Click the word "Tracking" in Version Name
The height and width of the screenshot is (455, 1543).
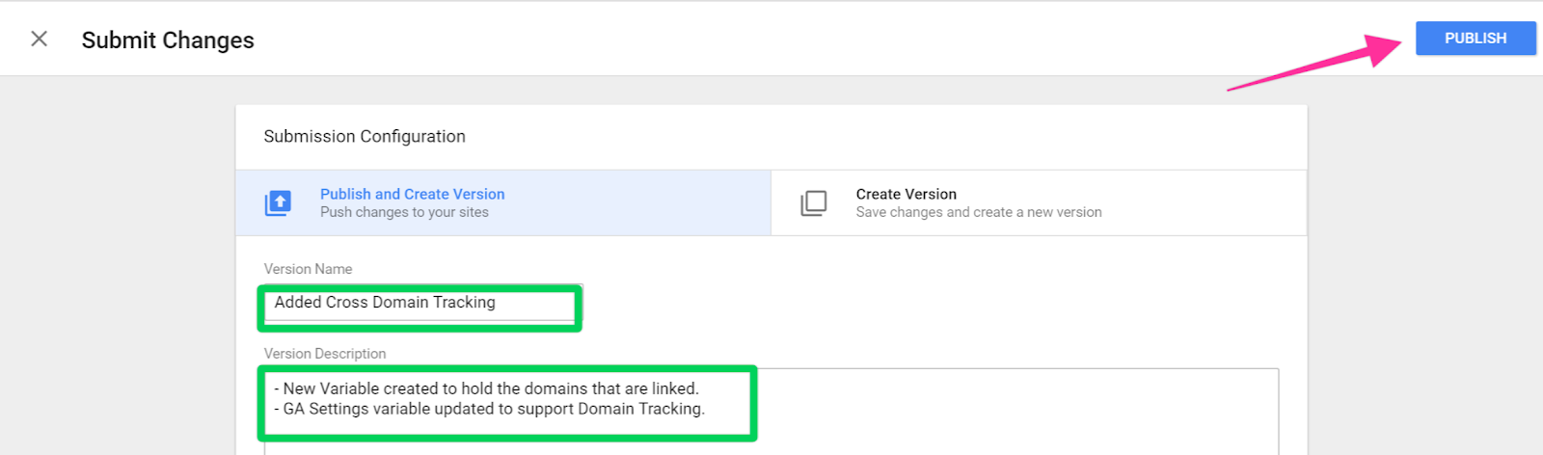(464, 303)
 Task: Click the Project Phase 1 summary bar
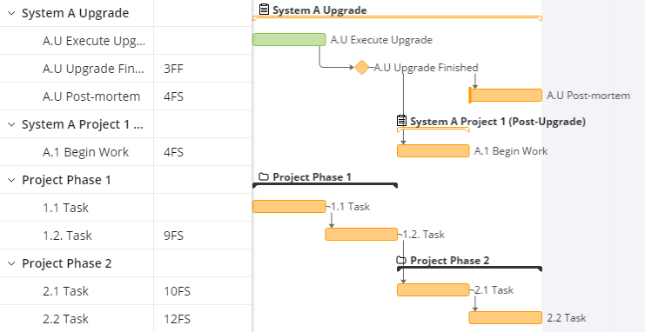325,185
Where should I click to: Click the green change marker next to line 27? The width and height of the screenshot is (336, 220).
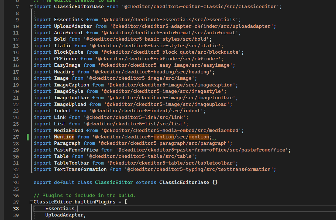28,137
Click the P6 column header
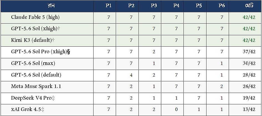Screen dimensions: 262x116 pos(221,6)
******************************
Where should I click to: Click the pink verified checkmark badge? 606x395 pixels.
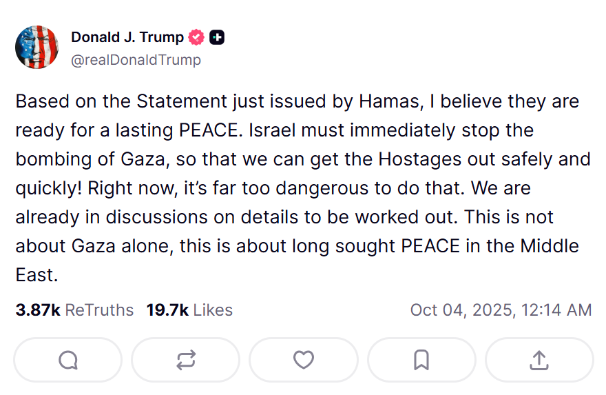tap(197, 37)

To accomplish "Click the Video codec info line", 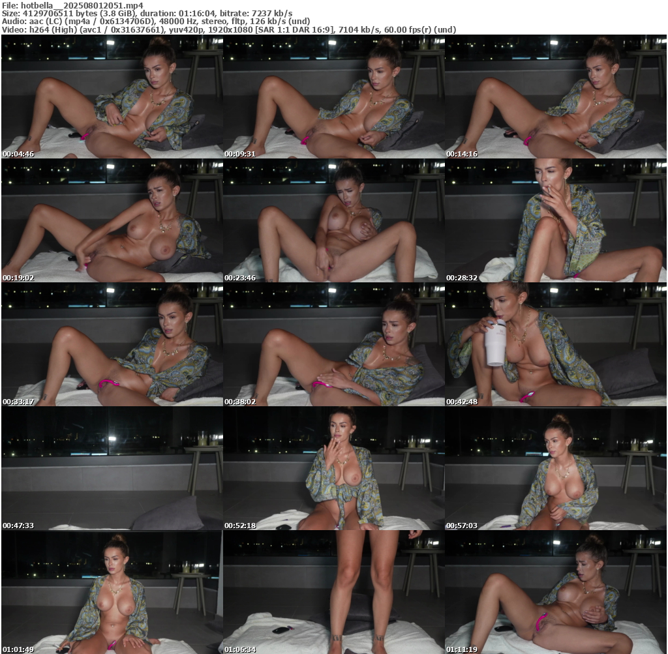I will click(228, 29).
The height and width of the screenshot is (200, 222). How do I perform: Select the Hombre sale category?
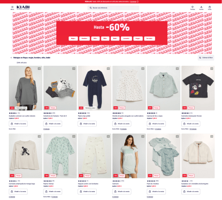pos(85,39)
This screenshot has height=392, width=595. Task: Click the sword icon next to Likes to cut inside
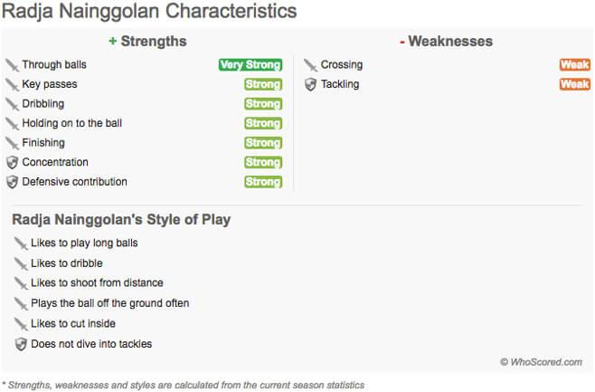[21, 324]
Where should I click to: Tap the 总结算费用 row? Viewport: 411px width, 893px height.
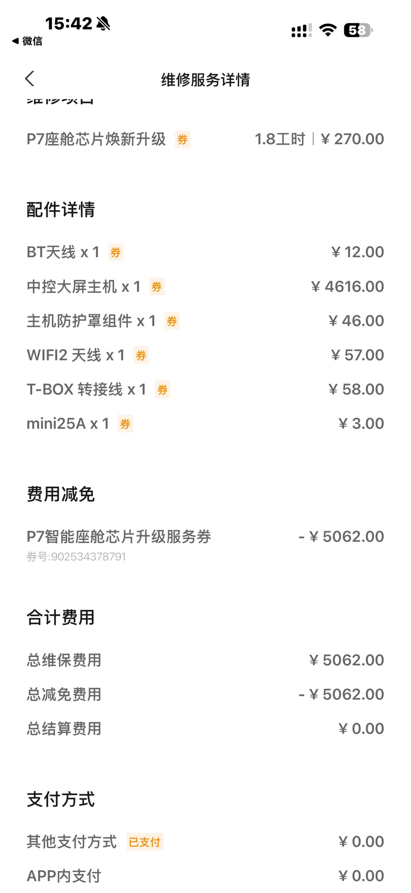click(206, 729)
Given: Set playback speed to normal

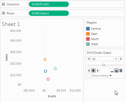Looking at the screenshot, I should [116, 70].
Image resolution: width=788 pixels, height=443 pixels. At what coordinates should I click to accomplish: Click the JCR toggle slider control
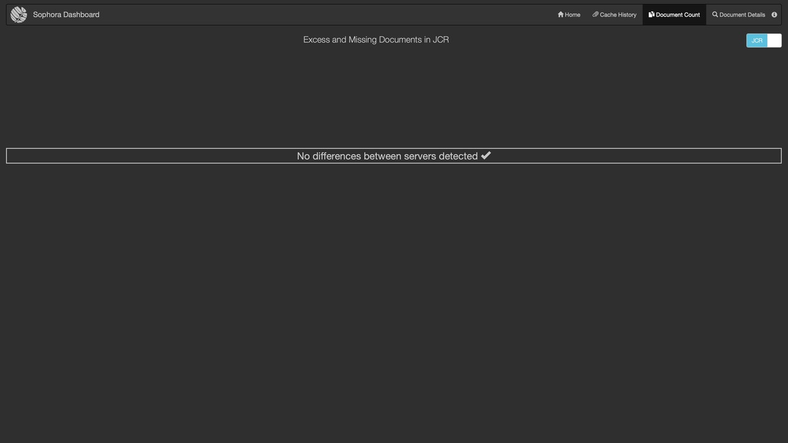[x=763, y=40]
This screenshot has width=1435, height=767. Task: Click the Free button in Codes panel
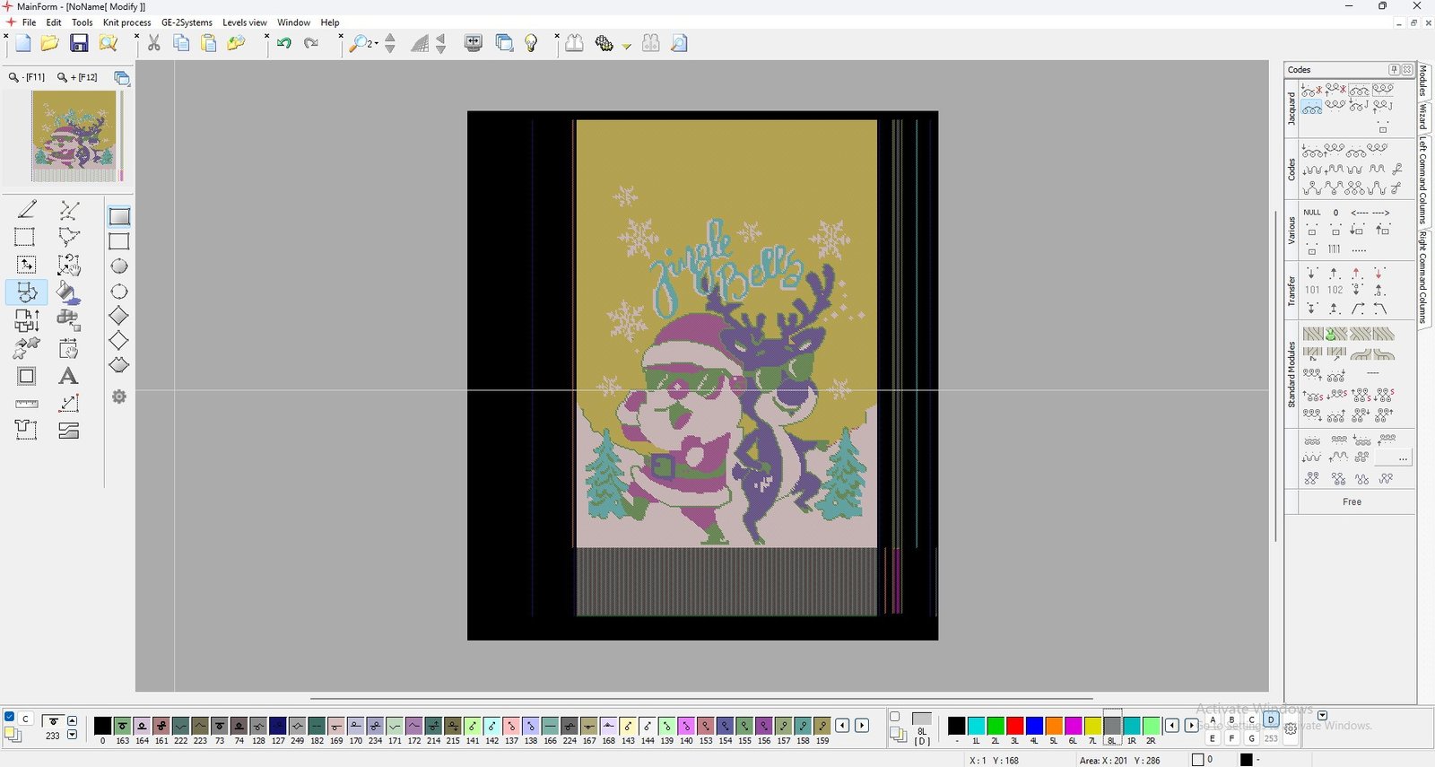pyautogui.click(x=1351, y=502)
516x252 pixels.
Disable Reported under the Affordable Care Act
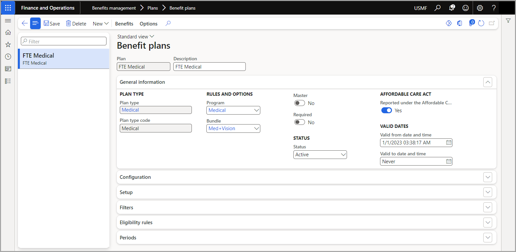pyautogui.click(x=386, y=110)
******************************
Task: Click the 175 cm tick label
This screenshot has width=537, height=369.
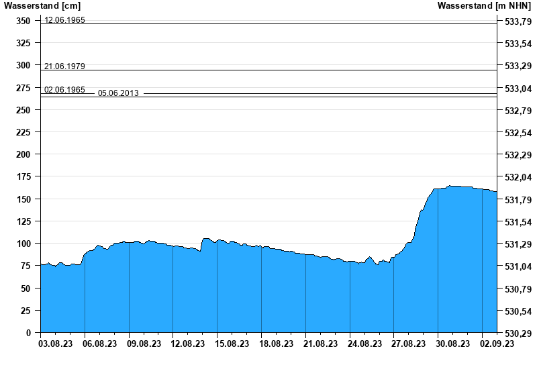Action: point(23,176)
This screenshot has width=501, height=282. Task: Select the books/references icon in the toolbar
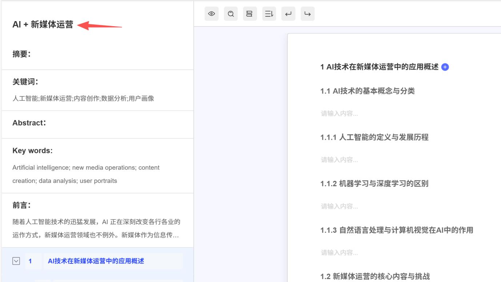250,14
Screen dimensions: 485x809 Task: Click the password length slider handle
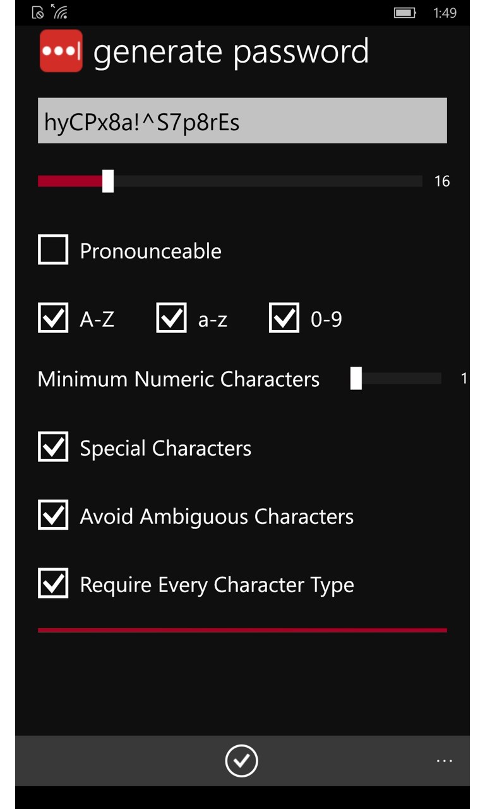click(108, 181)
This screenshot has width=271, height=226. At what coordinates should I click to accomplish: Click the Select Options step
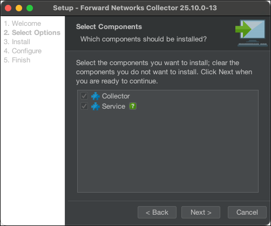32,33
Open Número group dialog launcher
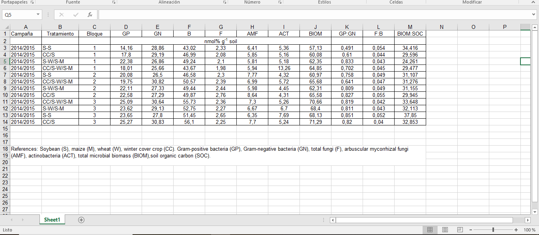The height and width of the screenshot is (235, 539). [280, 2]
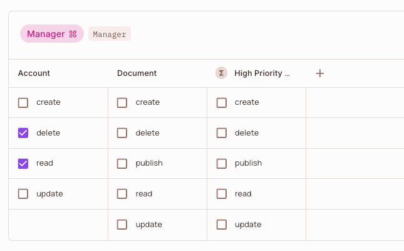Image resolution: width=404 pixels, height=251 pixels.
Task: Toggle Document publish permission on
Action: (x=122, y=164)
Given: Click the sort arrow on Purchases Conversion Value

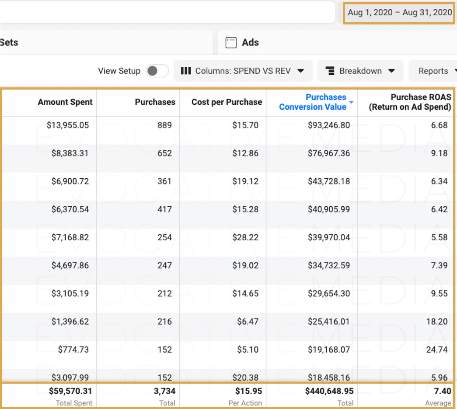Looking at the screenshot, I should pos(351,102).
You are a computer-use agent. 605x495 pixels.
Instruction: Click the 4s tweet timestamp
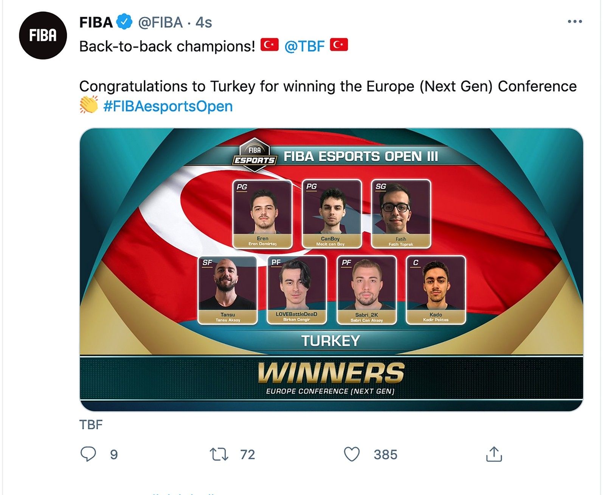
******************************
• TASK:
Exact copy, no pictures. Write out the lines in the entries above, starting with the line with "This screenshot has width=271, height=226." and going on through the line with "Instruction: Click the 4s tweet timestamp", keeping both.

• SOLUTION TO THIS TASK:
This screenshot has width=271, height=226. At what coordinates should I click to accomplish: Click the Select Options step
32,33
Open Número group dialog launcher
The height and width of the screenshot is (235, 539). [280, 2]
Image resolution: width=404 pixels, height=251 pixels.
Task: Toggle Document publish permission on
Action: (x=122, y=164)
Given: Click the sort arrow on Purchases Conversion Value

Looking at the screenshot, I should pos(351,102).
You are a computer-use agent. 605x495 pixels.
Instruction: Click the 4s tweet timestamp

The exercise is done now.